---------- Material provided ----------

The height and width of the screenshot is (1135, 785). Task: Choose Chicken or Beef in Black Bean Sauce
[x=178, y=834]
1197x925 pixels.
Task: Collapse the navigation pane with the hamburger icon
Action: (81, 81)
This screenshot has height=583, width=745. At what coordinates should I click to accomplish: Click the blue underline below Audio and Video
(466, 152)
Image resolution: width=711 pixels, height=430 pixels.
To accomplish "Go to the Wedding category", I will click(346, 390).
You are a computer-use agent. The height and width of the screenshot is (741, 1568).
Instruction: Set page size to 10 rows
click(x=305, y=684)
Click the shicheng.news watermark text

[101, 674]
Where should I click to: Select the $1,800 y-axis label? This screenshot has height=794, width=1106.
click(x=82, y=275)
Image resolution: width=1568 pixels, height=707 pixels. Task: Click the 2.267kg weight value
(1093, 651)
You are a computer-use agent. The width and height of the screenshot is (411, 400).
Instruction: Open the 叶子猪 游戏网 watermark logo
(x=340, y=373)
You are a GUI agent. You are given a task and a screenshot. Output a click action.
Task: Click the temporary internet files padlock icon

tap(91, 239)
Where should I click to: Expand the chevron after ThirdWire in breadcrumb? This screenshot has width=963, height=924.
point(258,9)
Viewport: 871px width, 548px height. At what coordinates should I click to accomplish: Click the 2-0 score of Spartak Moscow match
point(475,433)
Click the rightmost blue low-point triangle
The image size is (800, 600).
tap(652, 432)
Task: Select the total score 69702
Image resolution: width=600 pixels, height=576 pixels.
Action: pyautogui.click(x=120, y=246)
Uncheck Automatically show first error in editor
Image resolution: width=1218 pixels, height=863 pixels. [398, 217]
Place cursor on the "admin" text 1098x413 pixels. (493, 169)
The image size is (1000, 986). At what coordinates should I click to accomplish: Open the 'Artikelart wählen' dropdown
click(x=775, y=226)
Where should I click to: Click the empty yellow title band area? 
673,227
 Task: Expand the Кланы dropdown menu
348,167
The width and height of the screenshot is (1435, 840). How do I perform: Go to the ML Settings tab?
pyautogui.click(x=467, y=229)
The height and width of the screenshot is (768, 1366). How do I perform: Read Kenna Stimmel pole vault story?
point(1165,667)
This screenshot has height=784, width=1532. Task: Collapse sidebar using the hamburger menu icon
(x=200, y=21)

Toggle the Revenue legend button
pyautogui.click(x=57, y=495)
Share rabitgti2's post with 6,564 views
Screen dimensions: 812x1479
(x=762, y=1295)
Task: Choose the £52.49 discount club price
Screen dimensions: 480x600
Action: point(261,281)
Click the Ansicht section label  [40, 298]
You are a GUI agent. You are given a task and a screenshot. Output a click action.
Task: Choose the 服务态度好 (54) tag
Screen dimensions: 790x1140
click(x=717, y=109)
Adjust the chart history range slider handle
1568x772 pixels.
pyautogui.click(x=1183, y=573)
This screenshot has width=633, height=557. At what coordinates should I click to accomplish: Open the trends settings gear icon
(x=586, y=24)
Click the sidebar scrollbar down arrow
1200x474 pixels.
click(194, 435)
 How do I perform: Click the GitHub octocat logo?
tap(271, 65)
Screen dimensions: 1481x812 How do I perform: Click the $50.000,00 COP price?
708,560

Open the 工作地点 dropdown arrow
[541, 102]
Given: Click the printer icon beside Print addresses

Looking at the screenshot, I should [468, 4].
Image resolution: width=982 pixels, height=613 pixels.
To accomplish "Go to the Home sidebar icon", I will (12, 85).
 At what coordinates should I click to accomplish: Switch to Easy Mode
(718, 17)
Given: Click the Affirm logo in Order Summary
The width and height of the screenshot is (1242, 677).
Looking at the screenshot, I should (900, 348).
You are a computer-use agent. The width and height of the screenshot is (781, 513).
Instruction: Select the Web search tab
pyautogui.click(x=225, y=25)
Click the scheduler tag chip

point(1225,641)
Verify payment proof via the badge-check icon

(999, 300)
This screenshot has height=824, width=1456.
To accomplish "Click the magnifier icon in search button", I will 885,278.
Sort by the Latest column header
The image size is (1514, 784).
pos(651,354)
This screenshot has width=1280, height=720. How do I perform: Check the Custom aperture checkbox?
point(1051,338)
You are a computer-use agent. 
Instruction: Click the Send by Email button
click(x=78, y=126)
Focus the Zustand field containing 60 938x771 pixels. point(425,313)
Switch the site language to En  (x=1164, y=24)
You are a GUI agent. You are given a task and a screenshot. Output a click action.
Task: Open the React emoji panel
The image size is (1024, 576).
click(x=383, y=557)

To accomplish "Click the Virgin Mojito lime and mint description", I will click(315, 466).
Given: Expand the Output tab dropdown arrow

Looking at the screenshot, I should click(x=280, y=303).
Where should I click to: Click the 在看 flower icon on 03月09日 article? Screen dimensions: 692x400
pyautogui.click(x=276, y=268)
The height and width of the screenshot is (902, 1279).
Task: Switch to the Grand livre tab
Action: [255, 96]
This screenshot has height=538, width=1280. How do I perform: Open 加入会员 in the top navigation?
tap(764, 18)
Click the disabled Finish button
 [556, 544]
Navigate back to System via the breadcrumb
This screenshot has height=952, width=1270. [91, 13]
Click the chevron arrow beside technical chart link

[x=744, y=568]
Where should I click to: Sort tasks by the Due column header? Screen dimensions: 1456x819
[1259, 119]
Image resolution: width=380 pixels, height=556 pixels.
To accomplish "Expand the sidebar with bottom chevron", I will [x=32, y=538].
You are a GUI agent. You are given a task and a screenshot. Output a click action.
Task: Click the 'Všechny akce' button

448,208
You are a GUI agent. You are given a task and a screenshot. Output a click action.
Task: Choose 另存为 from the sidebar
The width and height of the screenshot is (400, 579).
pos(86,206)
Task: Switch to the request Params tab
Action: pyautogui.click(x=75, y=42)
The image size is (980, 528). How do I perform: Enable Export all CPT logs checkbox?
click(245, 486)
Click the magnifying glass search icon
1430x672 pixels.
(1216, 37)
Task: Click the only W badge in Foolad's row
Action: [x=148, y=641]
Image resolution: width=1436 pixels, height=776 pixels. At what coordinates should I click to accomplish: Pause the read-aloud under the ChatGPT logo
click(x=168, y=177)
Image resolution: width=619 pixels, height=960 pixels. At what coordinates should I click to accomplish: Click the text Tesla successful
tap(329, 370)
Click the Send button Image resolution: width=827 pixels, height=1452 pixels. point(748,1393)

----------

• [Your objective]
Swap "At what coordinates should I click to accomplish" for "Which point should I click to accomplish" everywhere it occurs in the records above, and reproduce the records with all other text unchanged.

• [Exercise answer]
The height and width of the screenshot is (1135, 785). Task: Choose Chicken or Beef in Black Bean Sauce
[x=178, y=834]
1197x925 pixels.
Task: Collapse the navigation pane with the hamburger icon
Action: (81, 81)
This screenshot has height=583, width=745. Which point should I click to accomplish: Click the blue underline below Audio and Video
(466, 152)
Image resolution: width=711 pixels, height=430 pixels.
To accomplish "Go to the Wedding category", I will click(346, 390).
You are a computer-use agent. The height and width of the screenshot is (741, 1568).
Instruction: Set page size to 10 rows
click(x=305, y=684)
Click the shicheng.news watermark text

[101, 674]
Where should I click to: Select the $1,800 y-axis label? This screenshot has height=794, width=1106.
click(x=82, y=275)
Image resolution: width=1568 pixels, height=707 pixels. Task: Click the 2.267kg weight value
(1093, 651)
You are a computer-use agent. The width and height of the screenshot is (411, 400).
Instruction: Open the 叶子猪 游戏网 watermark logo
(x=340, y=373)
You are a GUI agent. You are given a task and a screenshot. Output a click action.
Task: Click the temporary internet files padlock icon

tap(91, 239)
Where should I click to: Expand the chevron after ThirdWire in breadcrumb? This screenshot has width=963, height=924.
point(258,9)
Viewport: 871px width, 548px height. Which point should I click to accomplish: Click the 2-0 score of Spartak Moscow match
point(475,433)
Click the rightmost blue low-point triangle
The image size is (800, 600).
tap(652, 432)
Task: Select the total score 69702
Image resolution: width=600 pixels, height=576 pixels.
Action: pyautogui.click(x=120, y=246)
Uncheck Automatically show first error in editor
Image resolution: width=1218 pixels, height=863 pixels. [398, 217]
Place cursor on the "admin" text 1098x413 pixels. (493, 169)
The image size is (1000, 986). Which point should I click to accomplish: Open the 'Artikelart wählen' dropdown
click(x=775, y=226)
Where should I click to: Click the empty yellow title band area? 
673,227
 Task: Expand the Кланы dropdown menu
348,167
The width and height of the screenshot is (1435, 840). How do I perform: Go to the ML Settings tab?
pyautogui.click(x=467, y=229)
The height and width of the screenshot is (768, 1366). How do I perform: Read Kenna Stimmel pole vault story?
point(1165,667)
This screenshot has height=784, width=1532. Task: Collapse sidebar using the hamburger menu icon
(x=200, y=21)

Toggle the Revenue legend button
pyautogui.click(x=57, y=495)
Share rabitgti2's post with 6,564 views
Screen dimensions: 812x1479
(x=762, y=1295)
Task: Choose the £52.49 discount club price
Screen dimensions: 480x600
Action: point(261,281)
Click the Ansicht section label  [40, 298]
You are a GUI agent. You are given a task and a screenshot. Output a click action.
Task: Choose the 服务态度好 (54) tag
Screen dimensions: 790x1140
click(x=717, y=109)
Adjust the chart history range slider handle
1568x772 pixels.
pyautogui.click(x=1183, y=573)
This screenshot has width=633, height=557. Which point should I click to accomplish: Open the trends settings gear icon
(x=586, y=24)
Click the sidebar scrollbar down arrow
1200x474 pixels.
click(194, 435)
 How do I perform: Click the GitHub octocat logo?
tap(271, 65)
Screen dimensions: 1481x812 How do I perform: Click the $50.000,00 COP price?
708,560

Open the 工作地点 dropdown arrow
[541, 102]
Given: Click the printer icon beside Print addresses

Looking at the screenshot, I should [468, 4].
Image resolution: width=982 pixels, height=613 pixels.
To accomplish "Go to the Home sidebar icon", I will (12, 85).
 Which point should I click to accomplish: Switch to Easy Mode
(718, 17)
Given: Click the Affirm logo in Order Summary
The width and height of the screenshot is (1242, 677).
Looking at the screenshot, I should (900, 348).
You are a computer-use agent. The width and height of the screenshot is (781, 513).
Instruction: Select the Web search tab
pyautogui.click(x=225, y=25)
Click the scheduler tag chip

point(1225,641)
Verify payment proof via the badge-check icon

(999, 300)
This screenshot has height=824, width=1456.
To accomplish "Click the magnifier icon in search button", I will 885,278.
Sort by the Latest column header
The image size is (1514, 784).
pos(651,354)
This screenshot has width=1280, height=720. How do I perform: Check the Custom aperture checkbox?
point(1051,338)
You are a computer-use agent. 
Instruction: Click the Send by Email button
click(x=78, y=126)
Focus the Zustand field containing 60 938x771 pixels. point(425,313)
Switch the site language to En  (x=1164, y=24)
You are a GUI agent. You are given a task and a screenshot. Output a click action.
Task: Open the React emoji panel
The image size is (1024, 576).
click(x=383, y=557)

To accomplish "Click the Virgin Mojito lime and mint description", I will click(315, 466).
Given: Expand the Output tab dropdown arrow

Looking at the screenshot, I should click(x=280, y=303).
Where should I click to: Click the 在看 flower icon on 03月09日 article? Screen dimensions: 692x400
pyautogui.click(x=276, y=268)
The height and width of the screenshot is (902, 1279).
Task: Switch to the Grand livre tab
Action: [255, 96]
This screenshot has height=538, width=1280. How do I perform: Open 加入会员 in the top navigation?
tap(764, 18)
Click the disabled Finish button
 [556, 544]
Navigate back to System via the breadcrumb
This screenshot has height=952, width=1270. [91, 13]
Click the chevron arrow beside technical chart link

[x=744, y=568]
Where should I click to: Sort tasks by the Due column header? Screen dimensions: 1456x819
[1259, 119]
Image resolution: width=380 pixels, height=556 pixels.
To accomplish "Expand the sidebar with bottom chevron", I will [x=32, y=538].
You are a GUI agent. You are given a task and a screenshot. Output a click action.
Task: Click the 'Všechny akce' button

448,208
You are a GUI agent. You are given a task and a screenshot. Output a click action.
Task: Choose 另存为 from the sidebar
The width and height of the screenshot is (400, 579).
pos(86,206)
Task: Switch to the request Params tab
Action: pyautogui.click(x=75, y=42)
The image size is (980, 528). How do I perform: Enable Export all CPT logs checkbox?
click(245, 486)
Click the magnifying glass search icon
1430x672 pixels.
(1216, 37)
Task: Click the only W badge in Foolad's row
Action: [x=148, y=641]
Image resolution: width=1436 pixels, height=776 pixels. Which point should I click to accomplish: Pause the read-aloud under the ChatGPT logo
click(x=168, y=177)
Image resolution: width=619 pixels, height=960 pixels. Which point should I click to accomplish: Click the text Tesla successful
tap(329, 370)
Click the Send button Image resolution: width=827 pixels, height=1452 pixels. point(748,1393)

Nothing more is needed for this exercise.